As is my nature, I'm going to be very brief on the things I like and lengthy on the things I dislike. That's not proportional to how I feel about the game - it's a great game, and I love it. I just wish... Well, you'll see.
The good:
- The puzzles, at least those in the main level set (I haven't seen the rest yet), are really excellent.
- The easy/hard mode duality adds a ton of replay value.
- As do all the secrets. Together, there two features are what really sold me on the game.
The bad:
- Too much emphasis on timing in a lot of the puzzles, in my opinion. Even early on, there are a lot of puzzles that are far more taxing on the reflexes than they are on the brain. That's not necessarily bad, but it's not where my taste lies.
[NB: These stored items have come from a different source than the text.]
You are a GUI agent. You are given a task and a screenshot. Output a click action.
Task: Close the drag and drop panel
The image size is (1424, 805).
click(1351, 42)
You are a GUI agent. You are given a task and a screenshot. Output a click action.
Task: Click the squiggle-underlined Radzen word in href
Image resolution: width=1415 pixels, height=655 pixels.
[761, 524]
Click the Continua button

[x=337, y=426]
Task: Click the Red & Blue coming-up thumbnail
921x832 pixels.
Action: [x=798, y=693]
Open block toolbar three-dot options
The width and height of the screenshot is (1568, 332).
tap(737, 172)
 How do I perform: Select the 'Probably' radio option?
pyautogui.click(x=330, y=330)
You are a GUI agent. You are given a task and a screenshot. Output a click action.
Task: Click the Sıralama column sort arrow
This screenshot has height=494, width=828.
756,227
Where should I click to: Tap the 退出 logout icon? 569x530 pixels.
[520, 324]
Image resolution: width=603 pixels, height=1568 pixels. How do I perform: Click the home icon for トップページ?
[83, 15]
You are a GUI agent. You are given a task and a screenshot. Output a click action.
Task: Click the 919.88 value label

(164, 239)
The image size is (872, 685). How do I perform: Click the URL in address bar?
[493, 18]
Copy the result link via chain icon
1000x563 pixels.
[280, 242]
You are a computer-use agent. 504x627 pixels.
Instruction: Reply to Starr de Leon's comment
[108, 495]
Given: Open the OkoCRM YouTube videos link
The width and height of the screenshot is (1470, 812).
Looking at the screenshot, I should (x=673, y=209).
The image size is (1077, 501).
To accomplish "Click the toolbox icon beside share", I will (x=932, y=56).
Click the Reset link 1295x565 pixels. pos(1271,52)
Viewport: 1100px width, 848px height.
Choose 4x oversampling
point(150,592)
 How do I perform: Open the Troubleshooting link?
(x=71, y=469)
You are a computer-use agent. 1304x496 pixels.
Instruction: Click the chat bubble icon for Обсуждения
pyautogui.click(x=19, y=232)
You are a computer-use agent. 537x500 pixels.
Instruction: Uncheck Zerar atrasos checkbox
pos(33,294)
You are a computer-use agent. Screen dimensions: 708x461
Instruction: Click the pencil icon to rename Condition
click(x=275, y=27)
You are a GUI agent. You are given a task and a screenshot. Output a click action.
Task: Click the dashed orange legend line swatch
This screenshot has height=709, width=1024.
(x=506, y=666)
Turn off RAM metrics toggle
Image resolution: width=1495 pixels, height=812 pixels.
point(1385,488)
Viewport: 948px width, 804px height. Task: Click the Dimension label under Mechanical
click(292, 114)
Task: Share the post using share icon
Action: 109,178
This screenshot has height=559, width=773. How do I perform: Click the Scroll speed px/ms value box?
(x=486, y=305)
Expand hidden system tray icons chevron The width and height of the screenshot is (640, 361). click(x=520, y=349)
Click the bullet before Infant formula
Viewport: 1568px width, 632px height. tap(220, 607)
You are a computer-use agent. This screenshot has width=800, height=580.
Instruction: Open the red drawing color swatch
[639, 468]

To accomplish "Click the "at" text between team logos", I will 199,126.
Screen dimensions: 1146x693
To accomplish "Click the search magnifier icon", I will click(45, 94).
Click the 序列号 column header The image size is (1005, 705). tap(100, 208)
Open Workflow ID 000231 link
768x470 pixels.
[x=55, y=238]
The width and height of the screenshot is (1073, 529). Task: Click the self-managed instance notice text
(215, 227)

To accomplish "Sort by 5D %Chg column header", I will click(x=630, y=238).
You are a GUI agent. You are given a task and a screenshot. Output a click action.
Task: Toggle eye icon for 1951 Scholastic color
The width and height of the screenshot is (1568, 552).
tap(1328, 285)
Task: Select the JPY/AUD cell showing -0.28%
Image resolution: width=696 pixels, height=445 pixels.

- Apparently, no thought was applied at all to a learning curve regarding introducing game elements. Yes, I know this is part of the genre, and the tutorial is much appreciated, but already by the sixth or seventh level you need to remember a lot of different game elements with rather idiosyncratic behavior. Which brings me to:
- A lot of totally arbitrary, non-intuitive relations between objects. Why do eggs not break when they fall? Why do safes contain eggs, for that matter? Why do skulls fire at rubies but not at emeralds? I realize that this is a huge part of the game, but like in other places, it looks like there was no design plan. More on this later.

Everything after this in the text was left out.